The hemicellulosic hydrolysate of the cashew apple bagasse contained 15.7 g/L glucose, 11.9 g/L xylose, 1.5 g/L acetic acid, and 0.5 g/L formic acid. Furfural and hydroxymethylfurfural (5-HMF) were not detected in the hydrolysate. The pH adjustment using Ca(OH)2 can reduce the concentration of furfurals, which is important to the process, as these compounds can be highly toxic to the microbial growth by damaging crucial biological membranes [12].
Finally, the total concentration of fermentable sugars obtained via acid hydrolysis was approximately 28 g/L, including glucose and xylose. Xylose was the second most abundant component, corresponding to 42.5% of the total sugars present in the hydrolysate. However, the xylose concentration obtained (11.9 g/L) was higher than that reported in the literature from other lignocellulosic materials, i.e., 10.3 g/L from acid hydrolysis of rapeseed straw [11], 7.4 g/L in the hemicellulosic hydrolysate of eucalyptus wood [30], and 2.7 g/L in the hydrolysate of olive pruning [31].
Xylitol production
Xylitol was produced by K. marxianus ATCC36907 in the hemicellulosic hydrolysate of the cashew apple bagasse (CABHH). The production profile is shown in Fig. 1. The highest xylitol concentration (4.5 g/L) was achieved at 96 h and cell concentration was 5.3 g/L. Ethanol also was produced and its concentration peaked at 24 h (4.8 g/L), but it decreased over time, indicating that it is likely that at least part of the ethanol evaporated. As shown in Fig. 1, there was no complete consumption of any of the sugars and, at the end of the fermentation process, there still was 21.12% of glucose and 9.34% of xylose. The probable reason for this was that ethanol affected the yeast’s performance, due to the glucose present in the hydrolysate during xylitol production, which may have modified the metabolic pathway of the yeast.

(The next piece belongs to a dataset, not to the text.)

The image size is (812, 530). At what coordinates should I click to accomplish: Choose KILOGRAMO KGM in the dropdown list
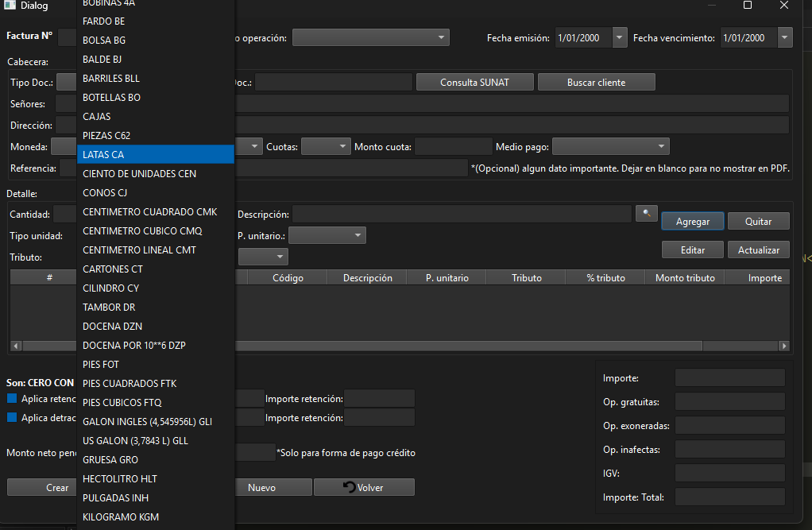tap(156, 516)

Profile of the microbial process of xylitol production by Kluyveromyces marxianus ATCC36907 using the hemicellulosic hydrolysate of the cashew apple bagasse as a medium, at 30 °C and 180 rpm: glucose (black circle), xylose (black square), biomass (black left-pointing triangle), xylitol (black up-pointing triangle), ethanol (black down-pointing triangle)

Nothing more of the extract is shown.